On the 15th day, samples of ruminal fluid (150 mL) were collected at 0, 3, 6, 9, and 12 h after the morning feeding for analysis of short-chain fatty acids (SCFA) and at 0, 3, 6, 9, 12, 15, 18, and 21 h after the morning feeding for analysis of ammonia (NH3). Ruminal fluid samples obtained from different sites within the rumen (dorsal and ventral sacs) using a suction-strainer device, compound of a PVC tube (48 cm long × 1.5 cm o.d. × 1.2 cm i.d.) with holes in it, a flask, and a manual suction pump. For the determination of NH3, a 50 mL sample of ruminal liquid was acidified with 1 mL of 50% (vol/vol) sulfuric acid (H2SO4) and for the determination of SCFA, a 10 mL were acidified samples with 2 mL of 25% (weight/volume) metaphosphoric acid and stored at −20°C until later analyses.

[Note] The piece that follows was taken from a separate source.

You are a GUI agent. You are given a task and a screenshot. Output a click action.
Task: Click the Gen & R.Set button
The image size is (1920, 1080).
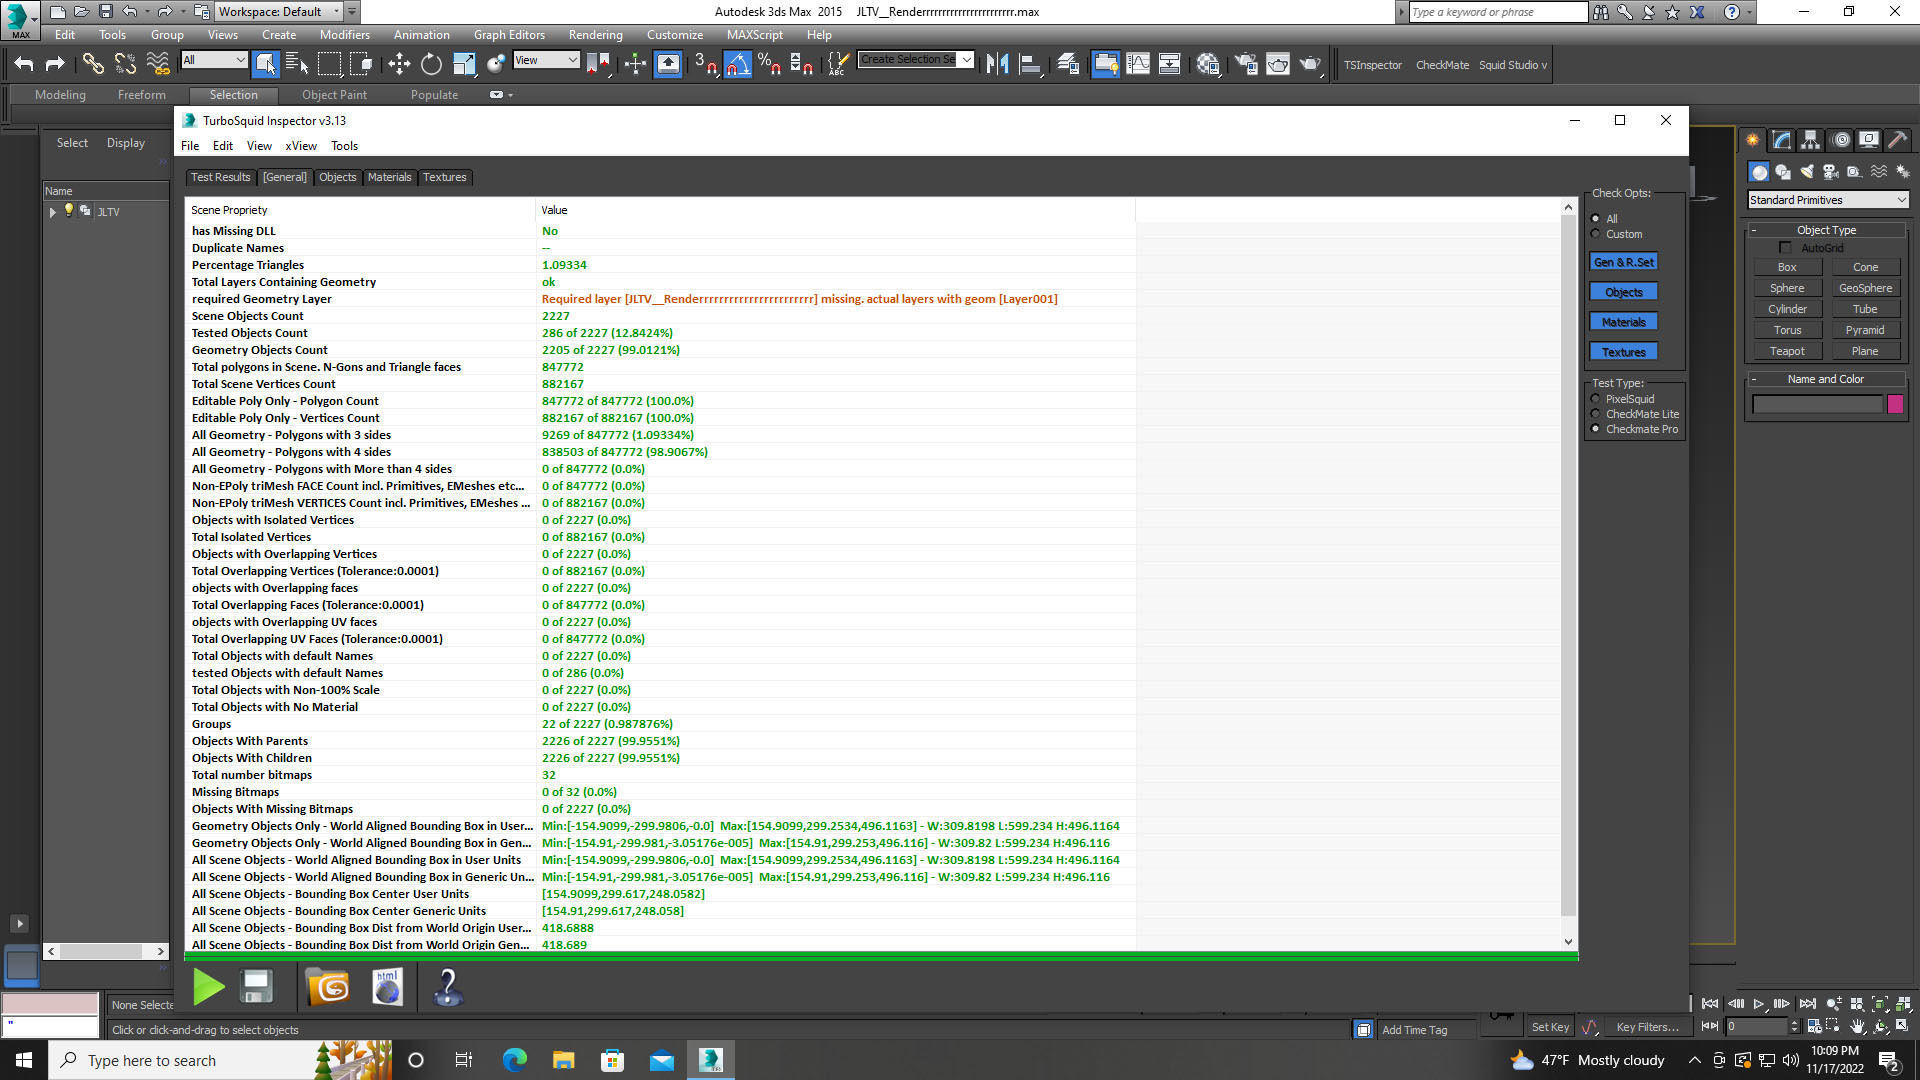[x=1623, y=262]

On the 15th and 17th day of each experimental period, samples of 50 mL of ruminal fluid were collected every hour for measuring the pH over 24 h. Ruminal fluid samples were obtained from different sites within the rumen (dorsal and ventral sacs) using a suction-strainer device. The pH was measured immediately after each sampling using a digital pHmeter calibrated with pH 4.0 and pH 7.0 standards.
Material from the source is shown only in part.